* **Task statement**:
Images in the entries are to be skipped, and everything else is to be written out exactly.

* **Records for the exercise**:

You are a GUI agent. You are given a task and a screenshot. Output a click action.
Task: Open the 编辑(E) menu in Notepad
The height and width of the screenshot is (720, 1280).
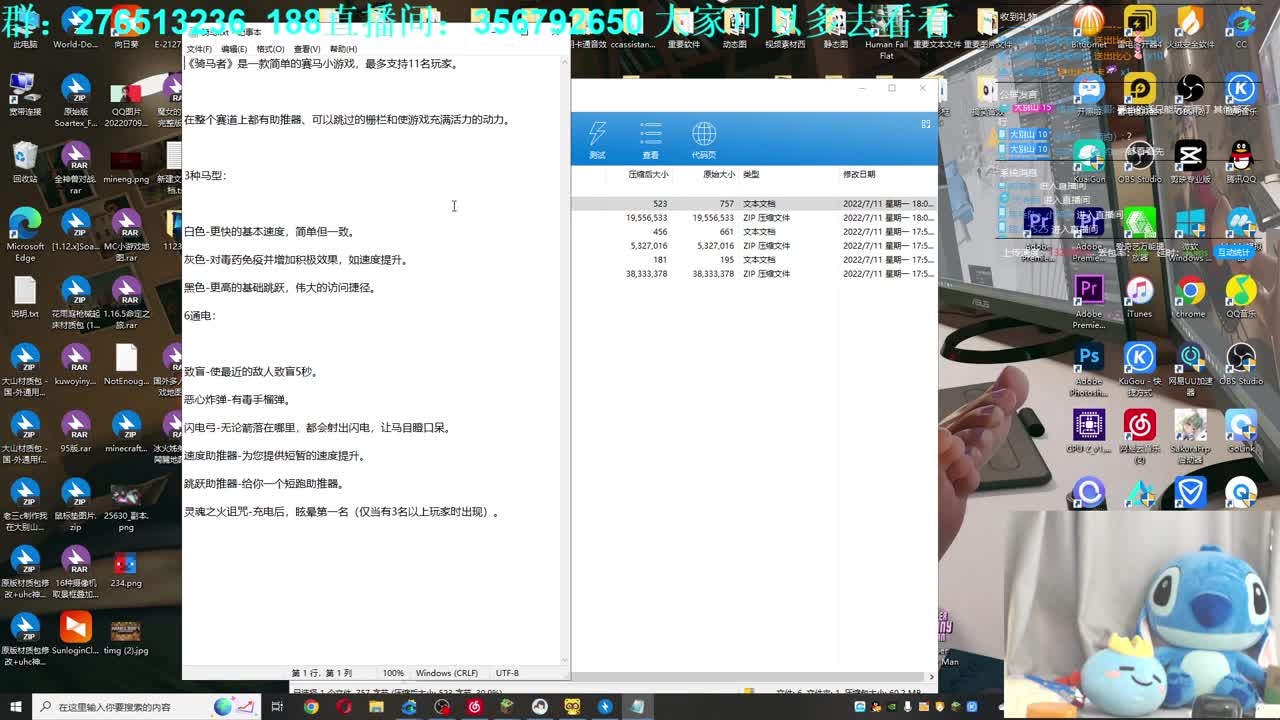[232, 47]
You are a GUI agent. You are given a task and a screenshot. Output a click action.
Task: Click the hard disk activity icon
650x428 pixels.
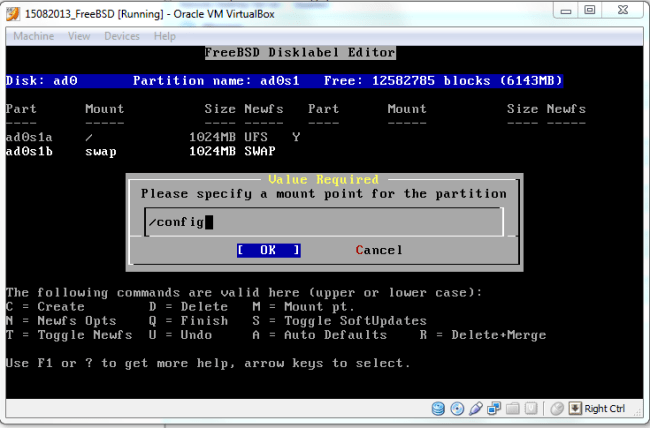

* **Completed exercise**:
You are a GUI agent. You are given a task and a screenshot. Output a click action.
Task: Open the 编辑(E) menu in Notepad
The height and width of the screenshot is (720, 1280).
[232, 47]
You are a GUI agent. You are given a task and a screenshot. Output a click action.
Task: Click the hard disk activity icon
650x428 pixels.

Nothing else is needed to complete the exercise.